● PASSAGE SHOWN:
───
# ANTS.FR has anyone had success in exchanging thier licence



## cherami

Has anyone had success in exchanging their licence because it keeps telling me that I don't need to exchange.


----------



## rynd2it

cherami said:


> Has anyone had success in exchanging their licence because it keeps telling me that I don't need to exchange.


Loads of people, as reported on the Facebook group that provides help & guidance.
If your licence is not going to expire within 6 months or you don't need penalty points added then you cannot exchange your (UK I assume) licence until one of those two things happen. You can continue to drive providing the issue date of your licence is prior to 31/12/2020


----------



## cherami

rynd2it said:


> Loads of people, as reported on the Facebook group that provides help & guidance.
> If your licence is not going to expire within 6 months or you don't need penalty points added then you cannot exchange your (UK I assume) licence until one of those two things happen. You can continue to drive providing the issue date of your licence is prior to 31/12/2020


Yes I made that mistake first time around, now my licence expires 14/04/22 but they keep rejecting my application. I am still awaiting acceptance from the facebook site but as yet nothing happening. I did read that I may have to make a new account on the Ants site but that I am not sure about. Thanks for the reply.


----------



## cherami

cherami said:


> Yes I made that mistake first time around, now my licence expires 14/04/22 but they keep rejecting my application. I am still awaiting acceptance from the facebook site but as yet nothing happening. I did read that I may have to make a new account on the Ants site but that I am not sure about. Thanks for the reply.


----------



## papaia

cherami said:


> Has anyone had success in exchanging their licence because it keeps telling me that I don't need to exchange.


If of any help: USA - IL license - filed with ANTS over a month ago, still showing pending ("En cours d'analyse par le service instructeur", to be more specific), but I was able to complete the process. DL does not expire until 2025.


----------



## cherami

I am not sure but I may have made a mistake in my application, because I assumed that since the UK was no longer a member of the EU that my Licence was issued out of the EU and that my licence was in effect foreign. So I will attempt to make another application. I think it quite good get get even pending.


----------



## rynd2it

cherami said:


> I am not sure but I may have made a mistake in my application, because I assumed that since the UK was no longer a member of the EU that my Licence was issued out of the EU and that my licence was in effect foreign. So I will attempt to make another application. I think it quite good get get even pending.


Follow the Facebook guides, fool proof. But you can't join the group until Monday, Kim archives it


----------



## cherami

rynd2it said:


> Follow the Facebook guides, fool proof. But you can't join the group until Monday, Kim archives it


Thank you for your reply. I have just made another application but used the part of exchanging a european licence rather than the foreign licence. So far i have received an email saying that they are processing my request. So is a step forward. I will look out for Facebook on monday tks again.


----------



## BackinFrance

You won't have any luck with the FB site before 'Monday, or at least that's my understanding of how the site functions.


----------



## rynd2it

BackinFrance said:


> You won't have any luck with the FB site before 'Monday, or at least that's my understanding of how the site functions.
───
● TASKS TO PERFORM:
**a)** Answer these questions from the license exchange thread, one line each:
(i) On what date does cherami's licence expire?
(ii) In what year does papaia's license expire?
(iii) Which type of exchange did cherami pick in the second application?
**b)** Please tell whether each statement agrees with the license exchange thread. Answer yes or no, and quote the words that decide it.
(i) According to rynd2it, a driver can keep driving if the licence was issued before 31/12/2020.
(ii) papaia's filing with ANTS was no longer pending.
(iii) After the second application, cherami received an email saying the request was being processed.
**c)** From the license exchange thread, extract the part that opens with the words containing "Thank you for" and closes with "monday tks again.".

● STORED DATA:
───
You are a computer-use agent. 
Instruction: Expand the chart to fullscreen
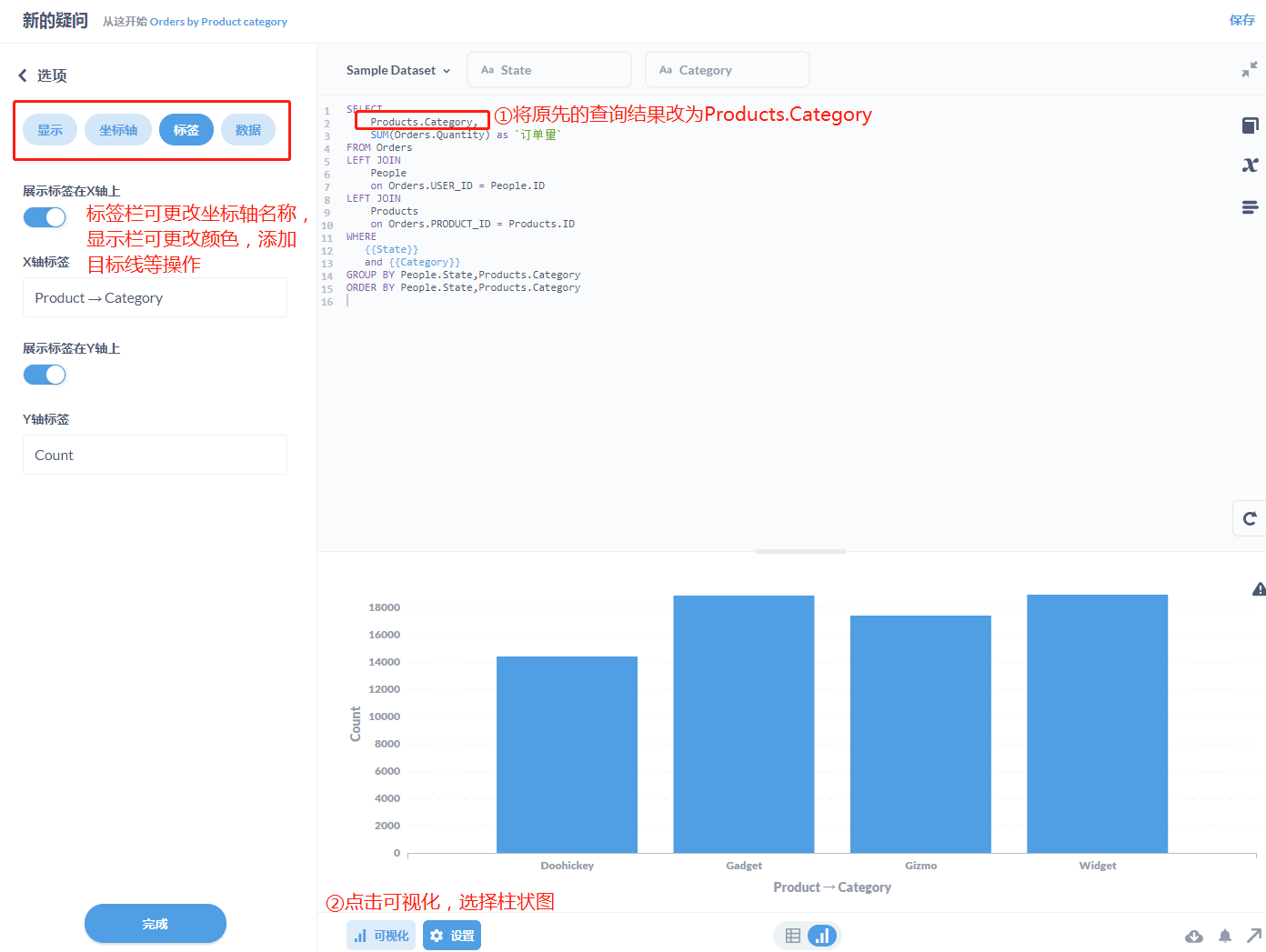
───
● OUTPUTS FOR THE TASKS:
**a)**
(i) 14/04/22
(ii) 2025
(iii) Exchanging a European licence rather than the foreign licence

**b)**
(i) Yes: "You can continue to drive providing the issue date of your licence is prior to 31/12/2020"
(ii) No: "still showing pending"
(iii) Yes: "So far i have received an email saying that they are processing my request."

**c)**
Thank you for your reply. I have just made another application but used the part of exchanging a european licence rather than the foreign licence. So far i have received an email saying that they are processing my request. So is a step forward. I will look out for Facebook on monday tks again.